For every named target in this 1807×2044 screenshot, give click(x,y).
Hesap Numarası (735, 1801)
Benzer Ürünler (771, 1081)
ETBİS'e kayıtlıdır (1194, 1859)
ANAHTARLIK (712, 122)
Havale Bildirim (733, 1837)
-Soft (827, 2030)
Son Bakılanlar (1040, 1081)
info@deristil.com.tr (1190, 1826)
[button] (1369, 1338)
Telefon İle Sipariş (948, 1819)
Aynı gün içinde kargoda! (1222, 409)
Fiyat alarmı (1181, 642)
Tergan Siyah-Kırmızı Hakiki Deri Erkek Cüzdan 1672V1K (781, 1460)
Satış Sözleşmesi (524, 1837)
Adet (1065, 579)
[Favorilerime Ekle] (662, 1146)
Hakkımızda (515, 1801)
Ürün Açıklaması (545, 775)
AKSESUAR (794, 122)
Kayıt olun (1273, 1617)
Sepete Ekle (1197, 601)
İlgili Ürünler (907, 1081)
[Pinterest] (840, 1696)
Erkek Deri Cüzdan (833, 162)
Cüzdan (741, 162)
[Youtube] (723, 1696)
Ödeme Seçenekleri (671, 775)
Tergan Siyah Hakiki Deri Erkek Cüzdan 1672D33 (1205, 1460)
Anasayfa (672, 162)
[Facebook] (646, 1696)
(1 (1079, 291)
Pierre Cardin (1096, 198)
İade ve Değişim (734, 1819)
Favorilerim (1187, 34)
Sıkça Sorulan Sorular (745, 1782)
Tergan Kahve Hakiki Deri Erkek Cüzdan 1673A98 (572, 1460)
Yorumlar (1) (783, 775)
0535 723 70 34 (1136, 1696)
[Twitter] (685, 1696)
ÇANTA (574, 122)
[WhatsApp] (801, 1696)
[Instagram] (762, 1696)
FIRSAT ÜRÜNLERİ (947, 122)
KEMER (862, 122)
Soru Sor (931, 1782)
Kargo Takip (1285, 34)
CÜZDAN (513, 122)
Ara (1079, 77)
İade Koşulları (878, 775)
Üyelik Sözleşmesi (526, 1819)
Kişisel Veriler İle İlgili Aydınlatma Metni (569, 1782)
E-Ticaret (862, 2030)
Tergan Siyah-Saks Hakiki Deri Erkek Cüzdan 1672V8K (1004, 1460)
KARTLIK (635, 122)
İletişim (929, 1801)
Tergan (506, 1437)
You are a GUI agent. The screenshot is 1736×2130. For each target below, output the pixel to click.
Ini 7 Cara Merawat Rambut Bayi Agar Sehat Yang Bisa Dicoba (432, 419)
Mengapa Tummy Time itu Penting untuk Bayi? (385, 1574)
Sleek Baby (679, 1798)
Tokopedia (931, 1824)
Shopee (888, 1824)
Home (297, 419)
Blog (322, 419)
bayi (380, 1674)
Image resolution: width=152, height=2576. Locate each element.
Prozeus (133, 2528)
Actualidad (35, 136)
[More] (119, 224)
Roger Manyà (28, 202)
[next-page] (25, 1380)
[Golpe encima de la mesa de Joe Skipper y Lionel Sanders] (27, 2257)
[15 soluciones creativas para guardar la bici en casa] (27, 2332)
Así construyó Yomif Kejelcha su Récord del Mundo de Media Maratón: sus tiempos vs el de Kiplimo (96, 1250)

Your task: Each record above is to be reproduced word for word.

Output:
For every named target in this 1807×2044 screenshot, give click(x,y).
Hesap Numarası (735, 1801)
Benzer Ürünler (771, 1081)
ETBİS'e kayıtlıdır (1194, 1859)
ANAHTARLIK (712, 122)
Havale Bildirim (733, 1837)
-Soft (827, 2030)
Son Bakılanlar (1040, 1081)
info@deristil.com.tr (1190, 1826)
[button] (1369, 1338)
Telefon İle Sipariş (948, 1819)
Aynı gün içinde kargoda! (1222, 409)
Fiyat alarmı (1181, 642)
Tergan Siyah-Kırmızı Hakiki Deri Erkek Cüzdan 1672V1K (781, 1460)
Satış Sözleşmesi (524, 1837)
Adet (1065, 579)
[Favorilerime Ekle] (662, 1146)
Hakkımızda (515, 1801)
Ürün Açıklaması (545, 775)
AKSESUAR (794, 122)
Kayıt olun (1273, 1617)
Sepete Ekle (1197, 601)
İlgili Ürünler (907, 1081)
[Pinterest] (840, 1696)
Erkek Deri Cüzdan (833, 162)
Cüzdan (741, 162)
[Youtube] (723, 1696)
Ödeme Seçenekleri (671, 775)
Tergan Siyah Hakiki Deri Erkek Cüzdan 1672D33 (1205, 1460)
Anasayfa (672, 162)
[Facebook] (646, 1696)
(1 (1079, 291)
Pierre Cardin (1096, 198)
İade ve Değişim (734, 1819)
Favorilerim (1187, 34)
Sıkça Sorulan Sorular (745, 1782)
Tergan Kahve Hakiki Deri Erkek Cüzdan 1673A98 (572, 1460)
Yorumlar (1) (783, 775)
0535 723 70 34 (1136, 1696)
[Twitter] (685, 1696)
ÇANTA (574, 122)
[WhatsApp] (801, 1696)
[Instagram] (762, 1696)
FIRSAT ÜRÜNLERİ (947, 122)
KEMER (862, 122)
Soru Sor (931, 1782)
Kargo Takip (1285, 34)
CÜZDAN (513, 122)
Ara (1079, 77)
İade Koşulları (878, 775)
Üyelik Sözleşmesi (526, 1819)
Kişisel Veriler İle İlgili Aydınlatma Metni (569, 1782)
E-Ticaret (862, 2030)
Tergan Siyah-Saks Hakiki Deri Erkek Cüzdan 1672V8K (1004, 1460)
KARTLIK (635, 122)
İletişim (929, 1801)
Tergan (506, 1437)
You are a GUI agent. The screenshot is 1736×2130. For each target below, output the pixel to click.
Ini 7 Cara Merawat Rambut Bayi Agar Sehat Yang Bisa Dicoba (432, 419)
Mengapa Tummy Time itu Penting untuk Bayi? (385, 1574)
Sleek Baby (679, 1798)
Tokopedia (931, 1824)
Shopee (888, 1824)
Home (297, 419)
Blog (322, 419)
bayi (380, 1674)
Image resolution: width=152, height=2576. Locate each element.
Prozeus (133, 2528)
Actualidad (35, 136)
[More] (119, 224)
Roger Manyà (28, 202)
[next-page] (25, 1380)
[Golpe encima de la mesa de Joe Skipper y Lionel Sanders] (27, 2257)
[15 soluciones creativas para guardar la bici en casa] (27, 2332)
Así construyó Yomif Kejelcha su Récord del Mundo de Media Maratón: sus tiempos vs el de Kiplimo (96, 1250)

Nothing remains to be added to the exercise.